Let $ A $ be a finite subgroup of $ SU_{n_1} $ such that the inclusion $ A \hookrightarrow SU_{n_1} $ is an irrep. And let $ B $ be a finite subgroup of $ SU_{n_2} $ such that the inclusion $ b \hookrightarrow SU_{n_2} $ is an irrep. Then $$ A \otimes B = \{ a \otimes b: a \in A,b \in B \} $$ is a subgroup of $ SU_{n_1n_2} $. Is the inclusion $ A \otimes B \hookrightarrow SU_{n_1n_2} $ an irrep?
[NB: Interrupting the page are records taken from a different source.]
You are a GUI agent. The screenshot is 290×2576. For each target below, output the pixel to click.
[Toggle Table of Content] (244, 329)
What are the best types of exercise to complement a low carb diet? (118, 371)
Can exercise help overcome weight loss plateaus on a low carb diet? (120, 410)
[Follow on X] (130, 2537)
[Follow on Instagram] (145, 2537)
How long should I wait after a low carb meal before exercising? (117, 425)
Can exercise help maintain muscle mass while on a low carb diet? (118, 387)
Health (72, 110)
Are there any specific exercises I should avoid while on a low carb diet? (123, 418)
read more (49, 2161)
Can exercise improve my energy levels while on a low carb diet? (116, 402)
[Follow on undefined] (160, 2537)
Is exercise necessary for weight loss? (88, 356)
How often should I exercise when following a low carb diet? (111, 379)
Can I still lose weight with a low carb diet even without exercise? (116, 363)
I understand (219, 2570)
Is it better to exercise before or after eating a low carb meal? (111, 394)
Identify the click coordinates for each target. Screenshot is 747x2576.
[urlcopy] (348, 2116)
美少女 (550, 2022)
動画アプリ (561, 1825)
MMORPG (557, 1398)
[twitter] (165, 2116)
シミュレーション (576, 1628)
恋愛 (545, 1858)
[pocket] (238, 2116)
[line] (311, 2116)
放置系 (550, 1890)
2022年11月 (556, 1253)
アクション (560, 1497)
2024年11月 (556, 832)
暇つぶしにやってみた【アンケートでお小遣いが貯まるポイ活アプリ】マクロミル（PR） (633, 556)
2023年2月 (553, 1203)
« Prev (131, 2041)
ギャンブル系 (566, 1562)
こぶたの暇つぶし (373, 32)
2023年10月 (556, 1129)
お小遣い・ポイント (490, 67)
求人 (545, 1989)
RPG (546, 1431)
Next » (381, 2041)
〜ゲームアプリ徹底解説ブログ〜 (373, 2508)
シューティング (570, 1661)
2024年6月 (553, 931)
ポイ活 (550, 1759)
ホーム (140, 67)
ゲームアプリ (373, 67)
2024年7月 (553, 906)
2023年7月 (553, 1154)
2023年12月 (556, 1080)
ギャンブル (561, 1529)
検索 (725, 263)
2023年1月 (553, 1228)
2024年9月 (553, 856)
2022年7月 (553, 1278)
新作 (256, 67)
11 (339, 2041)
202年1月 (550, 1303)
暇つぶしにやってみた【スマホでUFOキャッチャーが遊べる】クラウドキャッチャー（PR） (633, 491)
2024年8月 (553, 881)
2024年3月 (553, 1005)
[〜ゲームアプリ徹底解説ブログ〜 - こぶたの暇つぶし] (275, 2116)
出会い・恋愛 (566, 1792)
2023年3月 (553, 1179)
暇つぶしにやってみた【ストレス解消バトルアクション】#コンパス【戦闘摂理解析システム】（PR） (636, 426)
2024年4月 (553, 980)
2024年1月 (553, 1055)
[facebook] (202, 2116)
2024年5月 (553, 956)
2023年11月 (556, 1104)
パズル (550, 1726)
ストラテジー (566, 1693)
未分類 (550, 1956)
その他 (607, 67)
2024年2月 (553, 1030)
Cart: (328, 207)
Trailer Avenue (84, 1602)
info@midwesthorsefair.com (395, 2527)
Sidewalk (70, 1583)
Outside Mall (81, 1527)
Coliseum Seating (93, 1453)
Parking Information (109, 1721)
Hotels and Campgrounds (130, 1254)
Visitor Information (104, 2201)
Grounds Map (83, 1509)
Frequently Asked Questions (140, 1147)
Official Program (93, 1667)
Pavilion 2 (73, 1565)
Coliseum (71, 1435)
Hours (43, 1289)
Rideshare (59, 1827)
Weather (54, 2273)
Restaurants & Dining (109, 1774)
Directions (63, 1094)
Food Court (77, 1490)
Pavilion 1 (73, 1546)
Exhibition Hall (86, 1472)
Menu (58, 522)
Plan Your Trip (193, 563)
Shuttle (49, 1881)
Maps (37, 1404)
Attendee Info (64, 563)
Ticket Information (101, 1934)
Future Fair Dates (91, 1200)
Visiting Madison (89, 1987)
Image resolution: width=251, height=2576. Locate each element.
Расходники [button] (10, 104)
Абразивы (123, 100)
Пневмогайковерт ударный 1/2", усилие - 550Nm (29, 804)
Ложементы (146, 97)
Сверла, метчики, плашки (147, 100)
Also what can we say about the surjection $$ A \times B \to A \otimes B $$ is the kernel just all the $ e^{i\theta} $ such that both $ e^{i \theta} I_{n_1} \in A $ and $ e^{i \theta} I_{n_2} \in B $?
Let $ \chi_A $ be the character for the inclusion of $ A $ and let $ \chi_B $ be the character for the inclusion of $ B $. Since both are irreps we have $$ 1= \frac{1}{|A|}\sum_a |\chi_A(a)|^2 $$ and $$ 1= \frac{1}{|B|}\sum_b |\chi_B(b)|^2 $$ Let $ \chi $ be the character of the inclusion of $ A \otimes B $. Then the inclusion is an irrep if and only if $ <\chi,\chi>=1 $. I would like to say something like $$ <\chi,\chi> = \frac{1}{|A \otimes B|} \sum_{a \otimes b} \chi(a \otimes b) \\ = \frac{1}{|A \otimes B|} \sum_{a \otimes b} \chi_A(a) \chi_B(b) \\ = \frac{1}{|A \times B|} \sum_{(a,b)} \chi_A(a) \chi_B(b) \\ = \big( \frac{1}{|A|}\sum_a |\chi_A(a)|^2 \big) \big( \frac{1}{|A|}\sum_b |\chi_B(b)|^2 \big) \\ =1 $$
However the third line is kind of fishy, it sort of gets back to my question about the relationship between $ A \otimes B $ and $ A \times B $.
In your character calculation you can do everything for the group $G =A\times B$ to show that it’s an irreducible rep of $G$. (Which certainly implies it’s an irred of the quotient of $G$ which acts faithfully.
You are also right about the kernel of the map from $G$ to the tensor product. You can just see this on matrices and the definition of how the tensor product of two matrices acts on the tensor product of the vector spaces. In particular, if $v$ is not an eigenvector of $b$ then $w \otimes v$ is not an eigenvector of $a \otimes b$ so that is non-trivial. hence the only way it can be trivial is if every vector is an eigenvector of $b$ (similarly $a$) which means they must both be scalars whose product is $1$.